# Anza-Borrego Desert 20MAR09



## Noexcuse4you (Mar 21, 2009)

I camped in Anza-Borrego last night.  Invert/Herp activity was pretty low.  It still gets pretty chilly at night even though it was in the 80's during the day.  

I forgot my blacklight so I resorted to flipping and found a couple scorpions under some dead cacti.  Both were small, under 1".  I think they might be Superstitionia donensis.  I e-mailed Zach to confirm.

The tarantula burrows were open, but I couldn't lure them out.  I could feel them tugging at the stick I stuck down in there.  Flooding doesn't work in the desert.  The soil drains too well.

The flowers were spectacular, but still not at their peak.  The wild flowers were in bloom, but the beavertail and barrel cacti were just beginning to bud.  It should be awesome in the next month or so!

-------------------------------
My little campsite.







Sunset



















Sunrise













Tarantula burrows were found all along here.  They like firm soil with a crushed granite top layer.







Tarantula burrow







Scorpion


----------



## Rick McJimsey (Mar 21, 2009)

Very cool, Kyle. Your ID seems to be pretty good on the scorp.
Any idea what species the T burrow was from?


----------



## Noexcuse4you (Mar 21, 2009)

Rick McJimsey said:


> Any idea what species the T burrow was from?
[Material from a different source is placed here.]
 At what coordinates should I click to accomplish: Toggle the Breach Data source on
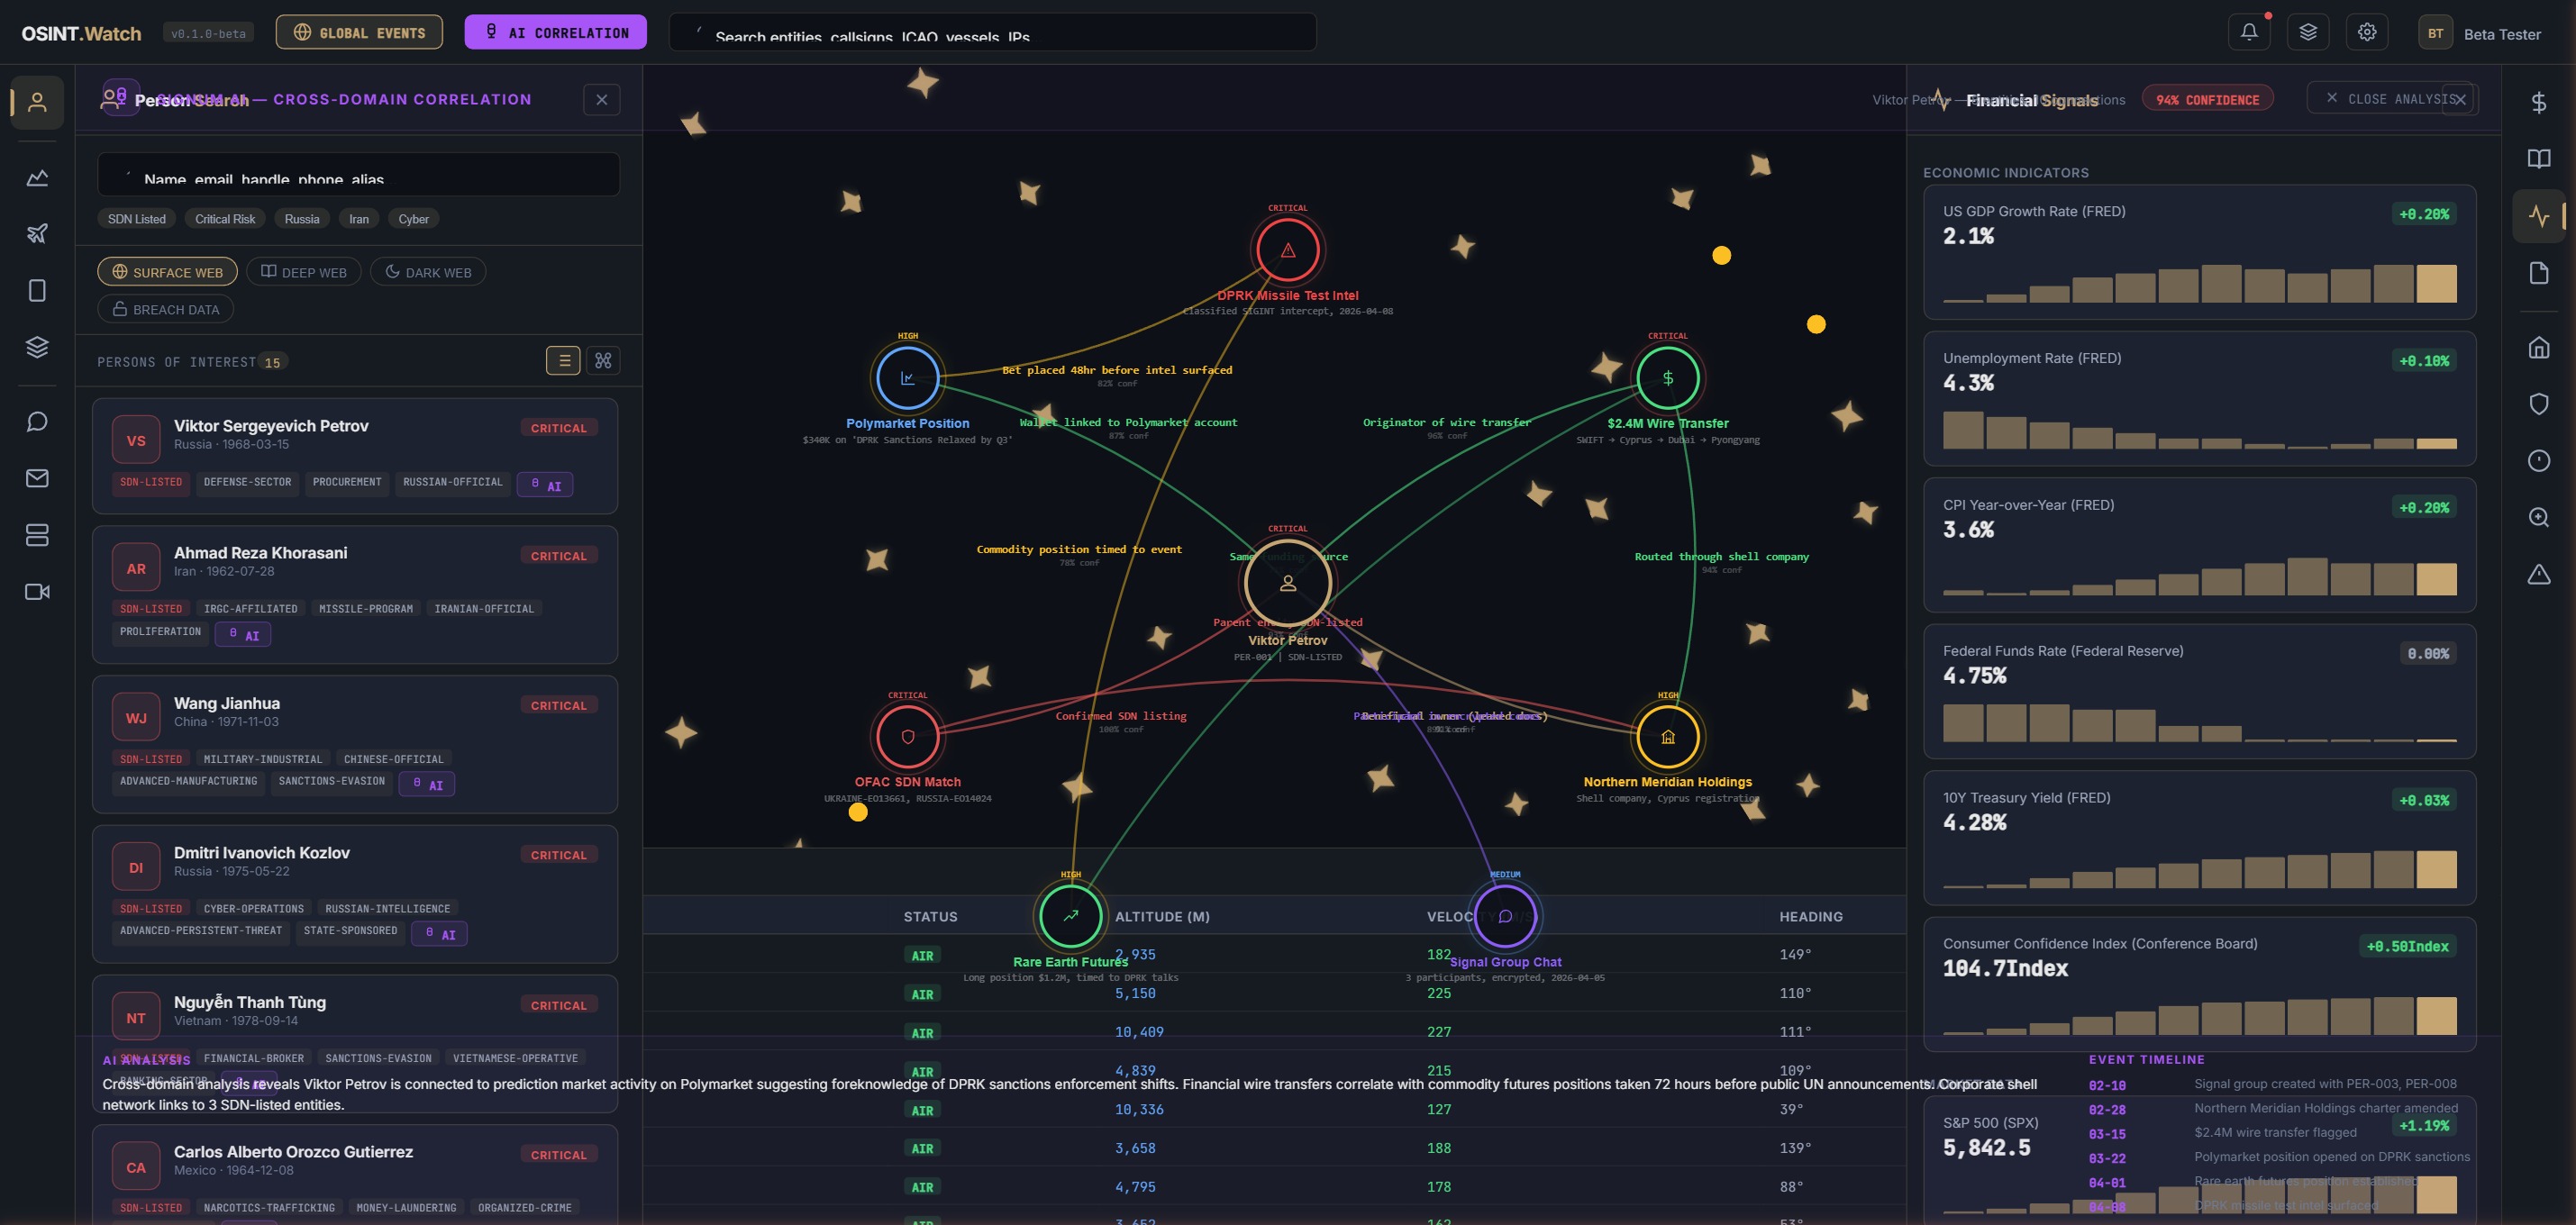pyautogui.click(x=165, y=308)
Aphonopelma sp. "Plain Brown Tarantula".   I don't know.  They're probably "eutylenum type".


----------



## Rick McJimsey (Mar 21, 2009)

Noexcuse4you said:


> Aphonopelma sp. "Plain Brown Tarantula".   I don't know.  They're probably "eutylenum type".


The plain brown kinds are the best ones anyways


----------



## Diggy415 (Mar 21, 2009)

i can't wait for good weather next weekend, last summer i found a big ol T webbing around a sage brush leading under a rock, will see if it's still there i can take a pic and send it on it's way too. I have lots of scorpions out there too.


----------



## AzJohn (Mar 21, 2009)

The scorpion is S donensis. If it's not it's something very close. I'm not sure about the tarantula burrow. The behavior of pulling on the twig sounds like other spiders we have here. That area looks so much like the foot hills of the Superstition Mts in Arizona. It's amazing that the donensis is found there considering the very diverse environments a great distances that seperate the two populations. Very Cool


John


----------



## SNAFU (Mar 21, 2009)

Really great pics. The 3rd one looking over the valley with the cactus in the foreground is my fav, :clap:  sure makes me want to dust off the camping gear, drag out my tent, Coleman stove and lanterns!


----------



## Noexcuse4you (Mar 23, 2009)

Thanks for the comments guys!  The scorpion was confirmed by Zach to be _Superstitionia donensis_.  I'll be heading out to Joshua Tree in a couple weeks so expect some more pics!


----------



## syndicate (Mar 23, 2009)

Awesome pics Kyle!!I soooo need to get out west!


----------



## Zach Valois (Mar 23, 2009)

Thanks for sharing Kyle,

 the tarantulas are likely _Aphonopelma iodius_.


----------



## josh_r (Mar 26, 2009)

nice s. donensis. i had heard they ranged over there, but never have found them there myself. i would put money on A. iodius from the structure of that burrow.


----------



## Pulk (Mar 29, 2009)

same place, 6 days earlier...


----------



## arrowhd (Mar 31, 2009)

Very nice habitat photos!


----------